→ Assignment
Give the lines below again exactly, starting with the line that holds "Task: Open the" and going on through the line that holds "Select the frame".

→ Supplied information
——

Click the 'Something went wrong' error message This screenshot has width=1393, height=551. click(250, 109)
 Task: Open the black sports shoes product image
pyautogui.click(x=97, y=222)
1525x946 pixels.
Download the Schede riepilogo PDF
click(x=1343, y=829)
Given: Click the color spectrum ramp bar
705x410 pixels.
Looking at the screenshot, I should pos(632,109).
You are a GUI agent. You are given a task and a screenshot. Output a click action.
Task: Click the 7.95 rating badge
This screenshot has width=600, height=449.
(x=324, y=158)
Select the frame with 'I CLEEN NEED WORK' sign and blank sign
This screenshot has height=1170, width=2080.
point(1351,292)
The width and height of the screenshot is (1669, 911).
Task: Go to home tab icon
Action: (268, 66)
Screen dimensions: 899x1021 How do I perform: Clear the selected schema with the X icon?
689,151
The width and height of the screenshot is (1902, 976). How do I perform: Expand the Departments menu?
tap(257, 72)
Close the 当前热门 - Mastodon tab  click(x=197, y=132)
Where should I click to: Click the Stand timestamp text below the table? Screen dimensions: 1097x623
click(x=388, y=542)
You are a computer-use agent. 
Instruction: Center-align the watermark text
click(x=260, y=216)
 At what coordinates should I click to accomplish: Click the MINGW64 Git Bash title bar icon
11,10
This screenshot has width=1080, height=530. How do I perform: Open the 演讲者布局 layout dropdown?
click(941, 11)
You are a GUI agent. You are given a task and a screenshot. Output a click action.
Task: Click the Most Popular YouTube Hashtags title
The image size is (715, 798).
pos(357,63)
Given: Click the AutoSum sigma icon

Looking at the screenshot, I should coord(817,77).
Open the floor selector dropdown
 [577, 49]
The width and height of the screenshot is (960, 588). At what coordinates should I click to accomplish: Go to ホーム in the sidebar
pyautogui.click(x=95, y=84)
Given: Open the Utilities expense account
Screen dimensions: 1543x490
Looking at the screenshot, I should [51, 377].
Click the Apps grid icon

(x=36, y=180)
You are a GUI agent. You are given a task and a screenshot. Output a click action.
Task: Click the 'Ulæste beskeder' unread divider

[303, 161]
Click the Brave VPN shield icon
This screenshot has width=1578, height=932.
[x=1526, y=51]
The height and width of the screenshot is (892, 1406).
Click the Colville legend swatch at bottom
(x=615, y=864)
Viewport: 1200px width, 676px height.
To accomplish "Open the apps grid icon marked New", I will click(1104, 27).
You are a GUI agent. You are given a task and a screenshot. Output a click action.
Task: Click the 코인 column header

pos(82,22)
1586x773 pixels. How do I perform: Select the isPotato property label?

——

→ Answer box
 Task: Open the black sports shoes product image
pyautogui.click(x=97, y=222)
1525x946 pixels.
Download the Schede riepilogo PDF
click(x=1343, y=829)
Given: Click the color spectrum ramp bar
705x410 pixels.
Looking at the screenshot, I should pos(632,109).
You are a GUI agent. You are given a task and a screenshot. Output a click action.
Task: Click the 7.95 rating badge
This screenshot has width=600, height=449.
(x=324, y=158)
Select the frame with 'I CLEEN NEED WORK' sign and blank sign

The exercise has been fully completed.